Keep in mind that the costs shown in that screenshot are for just one instance. If I prepaid a 1-year term for our production and development clusters, we’d be looking at a credit card charge of around $8,310 – doable, just something you want to think about when you’re a small business. (Without getting to finance-y about the time value of money, the zero-upfront method will cost me about $1,676 extra over the span of a year.)
For the production cluster, a 1-year commitment with no upfront costs was a no-brainer given our current project status – saving us thousands of bucks over the course of a year. I hit Purchase on that while writing this post.
Other ways to cut database costs
Here are the less-common ways of doing it, arranged in a rough order of easiest to most complex:
- Switch to AWS Aurora Serverless – where the database doesn’t even run unless you’re querying it. Unfortunately, that’s only available in MySQL flavor right now, but the instant it’s available for PostgreSQL, we’ll probably switch the development environment over to this for starters and whack a couple hundred bucks out of our bill right away. (That’s why I didn’t reserve instances for the dev cluster.)
- Downgrade production to smaller RDS VMs – right now we’re running 4 cores, and based on our CPU workloads, I’m pretty confident we could drop even further to 2 cores and still churn out customer emails rapidly. However, when I do ad-hoc queries for analysis, I still want fairly quick response times, and my ad-hoc queries are terribad. I’ve become that manager I’ve always complained about. (Richie makes sure I only have read access to production though.)

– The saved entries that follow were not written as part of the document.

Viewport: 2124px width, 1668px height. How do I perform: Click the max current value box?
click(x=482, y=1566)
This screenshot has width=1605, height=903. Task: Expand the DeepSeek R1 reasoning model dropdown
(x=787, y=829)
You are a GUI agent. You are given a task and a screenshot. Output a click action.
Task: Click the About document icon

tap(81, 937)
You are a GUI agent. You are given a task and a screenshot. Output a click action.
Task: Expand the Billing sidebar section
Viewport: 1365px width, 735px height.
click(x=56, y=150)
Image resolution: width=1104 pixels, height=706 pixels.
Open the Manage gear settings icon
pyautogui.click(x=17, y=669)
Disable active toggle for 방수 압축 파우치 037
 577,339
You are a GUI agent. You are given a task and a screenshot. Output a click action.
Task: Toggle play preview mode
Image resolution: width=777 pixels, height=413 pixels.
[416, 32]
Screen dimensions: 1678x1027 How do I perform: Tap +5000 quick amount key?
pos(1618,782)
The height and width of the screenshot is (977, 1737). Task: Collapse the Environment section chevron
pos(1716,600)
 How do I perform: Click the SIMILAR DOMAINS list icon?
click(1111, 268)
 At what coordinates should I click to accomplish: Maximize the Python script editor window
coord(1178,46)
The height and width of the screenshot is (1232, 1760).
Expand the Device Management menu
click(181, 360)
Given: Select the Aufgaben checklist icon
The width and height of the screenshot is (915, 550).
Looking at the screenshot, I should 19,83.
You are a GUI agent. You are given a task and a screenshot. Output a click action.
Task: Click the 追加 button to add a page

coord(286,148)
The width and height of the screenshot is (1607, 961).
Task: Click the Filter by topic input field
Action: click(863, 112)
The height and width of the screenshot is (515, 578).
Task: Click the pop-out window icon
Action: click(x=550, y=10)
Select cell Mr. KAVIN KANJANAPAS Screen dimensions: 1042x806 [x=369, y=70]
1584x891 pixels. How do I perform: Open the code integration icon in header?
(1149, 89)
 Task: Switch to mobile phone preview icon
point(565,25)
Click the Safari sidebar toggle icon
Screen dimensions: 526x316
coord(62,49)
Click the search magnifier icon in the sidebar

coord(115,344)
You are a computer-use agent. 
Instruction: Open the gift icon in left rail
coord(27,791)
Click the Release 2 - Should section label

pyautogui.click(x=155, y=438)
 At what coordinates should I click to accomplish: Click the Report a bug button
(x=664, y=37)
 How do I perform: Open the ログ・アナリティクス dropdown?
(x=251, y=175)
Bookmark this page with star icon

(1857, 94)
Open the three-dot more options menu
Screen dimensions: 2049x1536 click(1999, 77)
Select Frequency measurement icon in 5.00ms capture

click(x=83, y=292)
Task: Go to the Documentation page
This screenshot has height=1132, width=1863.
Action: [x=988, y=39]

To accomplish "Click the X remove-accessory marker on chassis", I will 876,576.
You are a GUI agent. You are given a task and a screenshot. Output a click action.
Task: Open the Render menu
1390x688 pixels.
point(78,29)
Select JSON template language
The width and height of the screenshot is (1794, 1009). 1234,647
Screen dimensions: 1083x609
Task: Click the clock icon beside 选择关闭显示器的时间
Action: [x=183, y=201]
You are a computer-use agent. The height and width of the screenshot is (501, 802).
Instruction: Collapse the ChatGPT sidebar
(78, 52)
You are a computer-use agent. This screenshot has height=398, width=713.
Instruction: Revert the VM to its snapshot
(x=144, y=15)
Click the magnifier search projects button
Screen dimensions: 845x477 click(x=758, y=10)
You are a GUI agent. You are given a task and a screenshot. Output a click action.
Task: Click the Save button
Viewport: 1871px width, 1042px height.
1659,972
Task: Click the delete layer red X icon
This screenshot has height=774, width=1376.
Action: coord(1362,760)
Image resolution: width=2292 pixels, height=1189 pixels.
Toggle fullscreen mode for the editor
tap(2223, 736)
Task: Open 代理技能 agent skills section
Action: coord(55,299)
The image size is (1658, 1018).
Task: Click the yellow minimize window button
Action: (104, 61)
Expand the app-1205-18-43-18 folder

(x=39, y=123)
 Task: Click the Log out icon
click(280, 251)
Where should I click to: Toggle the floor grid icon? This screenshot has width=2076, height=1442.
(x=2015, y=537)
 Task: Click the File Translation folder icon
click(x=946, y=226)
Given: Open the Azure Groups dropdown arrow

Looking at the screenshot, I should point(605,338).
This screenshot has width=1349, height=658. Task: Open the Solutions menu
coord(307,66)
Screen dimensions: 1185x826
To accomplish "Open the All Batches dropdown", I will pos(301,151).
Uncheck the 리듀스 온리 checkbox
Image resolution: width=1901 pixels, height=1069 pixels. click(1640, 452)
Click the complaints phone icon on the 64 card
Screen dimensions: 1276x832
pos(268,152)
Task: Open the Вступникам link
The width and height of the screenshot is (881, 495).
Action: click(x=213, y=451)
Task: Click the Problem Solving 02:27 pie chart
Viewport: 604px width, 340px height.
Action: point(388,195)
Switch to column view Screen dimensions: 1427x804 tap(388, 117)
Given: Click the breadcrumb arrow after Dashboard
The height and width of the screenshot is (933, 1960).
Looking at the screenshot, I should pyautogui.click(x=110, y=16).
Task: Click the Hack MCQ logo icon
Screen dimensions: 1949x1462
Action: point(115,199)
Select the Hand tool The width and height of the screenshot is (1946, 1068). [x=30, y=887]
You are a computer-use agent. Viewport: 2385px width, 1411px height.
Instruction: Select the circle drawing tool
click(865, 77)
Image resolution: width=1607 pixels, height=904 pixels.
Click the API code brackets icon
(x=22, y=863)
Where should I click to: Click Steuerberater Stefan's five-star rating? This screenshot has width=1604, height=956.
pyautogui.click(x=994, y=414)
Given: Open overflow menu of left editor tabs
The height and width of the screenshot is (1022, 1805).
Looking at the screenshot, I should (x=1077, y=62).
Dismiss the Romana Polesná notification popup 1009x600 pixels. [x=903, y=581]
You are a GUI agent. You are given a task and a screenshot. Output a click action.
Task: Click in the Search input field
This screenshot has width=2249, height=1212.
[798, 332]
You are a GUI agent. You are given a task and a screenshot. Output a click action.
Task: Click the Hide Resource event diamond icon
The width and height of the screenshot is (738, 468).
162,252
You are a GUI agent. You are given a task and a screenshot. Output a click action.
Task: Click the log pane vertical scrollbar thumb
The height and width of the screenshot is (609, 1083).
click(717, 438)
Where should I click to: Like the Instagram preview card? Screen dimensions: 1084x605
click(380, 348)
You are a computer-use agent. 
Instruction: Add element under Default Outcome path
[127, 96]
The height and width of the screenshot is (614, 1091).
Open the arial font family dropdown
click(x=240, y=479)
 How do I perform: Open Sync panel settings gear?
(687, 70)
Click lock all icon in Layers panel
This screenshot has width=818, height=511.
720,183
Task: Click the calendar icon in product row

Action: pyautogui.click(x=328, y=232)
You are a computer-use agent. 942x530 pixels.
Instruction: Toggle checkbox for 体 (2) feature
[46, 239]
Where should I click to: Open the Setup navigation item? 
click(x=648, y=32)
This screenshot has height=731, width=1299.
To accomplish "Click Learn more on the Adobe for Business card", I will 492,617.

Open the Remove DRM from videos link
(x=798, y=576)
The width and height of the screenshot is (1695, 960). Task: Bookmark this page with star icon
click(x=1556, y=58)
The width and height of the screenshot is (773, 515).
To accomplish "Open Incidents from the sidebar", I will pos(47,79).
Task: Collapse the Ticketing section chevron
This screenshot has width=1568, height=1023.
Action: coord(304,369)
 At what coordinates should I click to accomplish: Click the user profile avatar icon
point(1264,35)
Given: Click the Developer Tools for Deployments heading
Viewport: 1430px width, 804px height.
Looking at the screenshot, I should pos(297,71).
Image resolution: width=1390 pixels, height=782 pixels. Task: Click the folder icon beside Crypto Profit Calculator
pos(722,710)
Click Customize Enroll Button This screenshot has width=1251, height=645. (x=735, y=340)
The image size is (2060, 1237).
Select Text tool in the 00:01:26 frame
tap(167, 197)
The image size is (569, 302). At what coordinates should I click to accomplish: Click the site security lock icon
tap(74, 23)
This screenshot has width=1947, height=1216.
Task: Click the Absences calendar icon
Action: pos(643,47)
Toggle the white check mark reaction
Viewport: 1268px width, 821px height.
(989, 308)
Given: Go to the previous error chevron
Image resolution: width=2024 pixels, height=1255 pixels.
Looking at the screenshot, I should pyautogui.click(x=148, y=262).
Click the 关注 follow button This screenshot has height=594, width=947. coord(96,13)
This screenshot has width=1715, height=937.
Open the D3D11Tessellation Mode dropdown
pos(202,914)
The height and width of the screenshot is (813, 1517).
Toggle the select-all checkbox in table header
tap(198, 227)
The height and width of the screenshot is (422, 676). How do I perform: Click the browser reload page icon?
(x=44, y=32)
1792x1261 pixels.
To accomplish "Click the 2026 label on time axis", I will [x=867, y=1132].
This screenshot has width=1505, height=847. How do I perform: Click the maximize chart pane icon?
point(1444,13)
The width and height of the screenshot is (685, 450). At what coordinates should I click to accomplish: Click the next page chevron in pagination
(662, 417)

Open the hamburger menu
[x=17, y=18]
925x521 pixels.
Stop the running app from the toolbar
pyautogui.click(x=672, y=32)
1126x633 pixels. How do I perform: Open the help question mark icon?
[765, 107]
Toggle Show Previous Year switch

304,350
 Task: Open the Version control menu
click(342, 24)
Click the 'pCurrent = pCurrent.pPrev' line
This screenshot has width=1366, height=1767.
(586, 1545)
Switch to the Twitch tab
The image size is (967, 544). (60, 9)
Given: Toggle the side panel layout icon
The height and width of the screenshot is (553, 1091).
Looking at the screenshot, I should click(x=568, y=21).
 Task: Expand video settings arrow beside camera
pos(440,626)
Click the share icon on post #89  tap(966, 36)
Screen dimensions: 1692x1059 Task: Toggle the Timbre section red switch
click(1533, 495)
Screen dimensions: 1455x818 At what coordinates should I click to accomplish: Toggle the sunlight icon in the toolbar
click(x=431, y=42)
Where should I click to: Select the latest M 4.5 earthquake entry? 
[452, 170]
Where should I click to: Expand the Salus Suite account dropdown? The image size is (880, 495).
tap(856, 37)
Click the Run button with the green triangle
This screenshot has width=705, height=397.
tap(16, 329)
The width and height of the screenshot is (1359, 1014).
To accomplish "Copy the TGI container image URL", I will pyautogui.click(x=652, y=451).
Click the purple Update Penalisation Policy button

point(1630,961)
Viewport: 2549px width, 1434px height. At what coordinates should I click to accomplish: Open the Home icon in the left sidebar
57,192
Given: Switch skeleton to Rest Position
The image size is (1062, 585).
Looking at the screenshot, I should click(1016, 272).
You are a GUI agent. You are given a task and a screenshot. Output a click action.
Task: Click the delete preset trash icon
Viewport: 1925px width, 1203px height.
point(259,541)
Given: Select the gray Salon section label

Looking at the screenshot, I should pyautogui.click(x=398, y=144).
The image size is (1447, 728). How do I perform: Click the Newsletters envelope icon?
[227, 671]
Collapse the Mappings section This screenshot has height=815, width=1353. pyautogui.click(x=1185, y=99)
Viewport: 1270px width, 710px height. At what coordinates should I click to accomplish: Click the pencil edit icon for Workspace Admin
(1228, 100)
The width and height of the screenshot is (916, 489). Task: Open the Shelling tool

- Host PostgreSQL ourselves on even smaller VMs – given that our workload is really bursty, we might even be able to get by on $70/mo t2.larges (2 cores, 8GB). Hell, we could prepay for a year and get it down to $40/mo. However, then we’d have to start managing our own PostgreSQL, and there’s a labor cost to that.
- Store data in even cheaper databases – I tell you what, when you look at that $7 bill for DynamoDB and realize that it includes both production and development, you start wanting to put a whole lot more data in there. For example, as we start analyzing query plans, it’s obvious that the XML plans don’t belong in a (relatively) expensive database: we knew that already from PasteThePlan, where we store metadata in DynamoDB and the plans in S3. Furthermore, the business logic of analyzing them doesn’t belong in the data layer either.
I find it hilarious that the relational database portion of our bill is the most expensive, while simultaneously being the least flexible. It’s just like every other project I’ve ever worked on: relational databases are expensive, and that’s why we’re all here, dear readers. Thanks to the cloud, relational databases are getting less expensive – but for production-scale deployments, they’re still not getting truly cheap in the way serverless code is.